Mummy Buzz

Aug
22
2011

Neopets Monopolizing Kids' Emotions

Big Business Targets Children

Author and law professor, Joel Bakan has a bone to pick with corporate America. In his new book, Childhood Under Siege: How Big Business Targets Children, Bakan claims there's something far more insidious out there than a clown with big red shoes.

"As parents we're being told, 'Do a better job, monitor these things, control your kids.' While at the same time, there's a multi-billion dollar industry that is driving a wedge between us, undermining our authority, undermining our influence."

Bakan cites websites like Webkinz, Club Penguin, and Neopets -- the 1999 phenomenon which has more than 40 million users worldwide and which sold to Nickelodeon in 2005 for a meagre US $160 million -- for monopolizing on the "deep caring and love kids feel for pets".

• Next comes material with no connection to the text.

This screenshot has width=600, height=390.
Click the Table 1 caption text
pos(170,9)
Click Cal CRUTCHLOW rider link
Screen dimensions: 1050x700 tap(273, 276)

"Bottom line," said Bakan, "this is a very calculated way to target kids' emotions and to do it in ways that promotes (sic) compulsive, addictive behaviour in order to sell virtual goods and in order to attract kids to advertising from third-party advertisers."

What starts as an emotional investment in which kids create virtual homes to feed and obsessively monitor their 'pets', gradually turns into a very real financial investment whereby parents must fork out more and more money to ensure the pet doesn't suffer from ill health or unhappiness.

"We've gone from [McDonald's] to kids being basically immersed in marketing and advertising. They're no longer interrupting kids' lives; they're enveloping kids' lives."